_Texto para leer_
Durante casi medio siglo de democracia, la mitad bajo gobiernos del PSOE, no había sido una prioridad trasladar la tumba de José Antonio, como tampoco la de Franco. Seguro que los españoles no esperaban que el Valle de los Caídos se convirtiera en el pretexto de un gobierno para intentar tener prietas las filas ante el rechazo que genera en la sociedad su deriva política, económica y social, reflejada en las encuestas.

A nadie deja indiferente, y creo que tampoco lo hará a los partidarios del traslado, el que las siglas políticas de Francisco Largo Caballero, el presidente del Gobierno que dio el «enterado» de la sentencia a muerte del dirigente falangista, sean las mismas que las del presidente del Gobierno bajo el que se promueve la remoción de sus restos. Estos bucles de la «memoria histórica» son dignos de estudio y de estremecimiento.

_Información mostrada_
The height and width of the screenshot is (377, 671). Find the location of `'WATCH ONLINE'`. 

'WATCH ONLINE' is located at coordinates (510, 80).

_Instrucción_
¿Puedes reproducir completo y sin ningún cambio el texto de arriba sobre el traslado de la tumba de José Antonio?

_Respuesta escrita_
Durante casi medio siglo de democracia, la mitad bajo gobiernos del PSOE, no había sido una prioridad trasladar la tumba de José Antonio, como tampoco la de Franco. Seguro que los españoles no esperaban que el Valle de los Caídos se convirtiera en el pretexto de un gobierno para intentar tener prietas las filas ante el rechazo que genera en la sociedad su deriva política, económica y social, reflejada en las encuestas.

A nadie deja indiferente, y creo que tampoco lo hará a los partidarios del traslado, el que las siglas políticas de Francisco Largo Caballero, el presidente del Gobierno que dio el «enterado» de la sentencia a muerte del dirigente falangista, sean las mismas que las del presidente del Gobierno bajo el que se promueve la remoción de sus restos. Estos bucles de la «memoria histórica» son dignos de estudio y de estremecimiento.